The Far Side Gallery 5
- Author: Gary Larson
- Language: English
- Publisher: Andrews, and McMeel
- Publication date: September 1995
- Publication place: United States
- Media type: Print (Paperback and Hardback)
- ISBN: 0-8362-0425-5 (first edition, paperback) ISBN 0-8362-0426-3 (first edition, hardback)
- OCLC: [https://www.worldcat.org/oclc/333135%0A10 333135 10]
- Dewey Decimal: 741.5/973 20
- LC Class: NC1429.L32 A4 1995
- Preceded by: The Far Side Gallery 4

= The Far Side Gallery 5 =

1995 book by Gary Larson

The Far Side Gallery 5 is the fifth and final anthology of Gary Larson's The Far Side comic strips. It was published by Andrews and McMeel in September 1995.
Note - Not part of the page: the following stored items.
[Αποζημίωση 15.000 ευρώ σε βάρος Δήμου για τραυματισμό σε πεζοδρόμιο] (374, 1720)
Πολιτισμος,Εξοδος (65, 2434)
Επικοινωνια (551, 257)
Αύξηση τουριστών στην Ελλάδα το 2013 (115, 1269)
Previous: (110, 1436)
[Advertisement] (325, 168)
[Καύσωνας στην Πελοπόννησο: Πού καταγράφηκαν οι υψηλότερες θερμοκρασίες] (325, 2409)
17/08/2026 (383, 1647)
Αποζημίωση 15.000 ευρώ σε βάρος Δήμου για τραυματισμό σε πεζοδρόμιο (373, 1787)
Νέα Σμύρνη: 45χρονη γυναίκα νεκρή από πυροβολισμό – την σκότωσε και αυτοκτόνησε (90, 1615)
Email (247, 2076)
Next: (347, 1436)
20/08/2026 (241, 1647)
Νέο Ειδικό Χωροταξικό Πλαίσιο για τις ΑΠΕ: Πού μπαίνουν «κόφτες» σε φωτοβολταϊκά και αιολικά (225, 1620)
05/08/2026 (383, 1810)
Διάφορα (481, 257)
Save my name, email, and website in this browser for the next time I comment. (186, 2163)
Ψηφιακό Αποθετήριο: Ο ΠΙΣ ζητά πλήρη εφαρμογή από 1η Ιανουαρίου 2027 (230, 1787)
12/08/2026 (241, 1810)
Cartoons from previous collections Cows of Our Planet, The Chickens are Restless, and The Curse of Madame "C" are featured, all of which were printed from 1992 to 1994. The foreword was written by Jane Goodall, who was commonly satirized in Larson's comics.

The cover shows several flies in a movie theater watching a movie, in which a fly was calling for help because it was in a spoonful of tomato soup.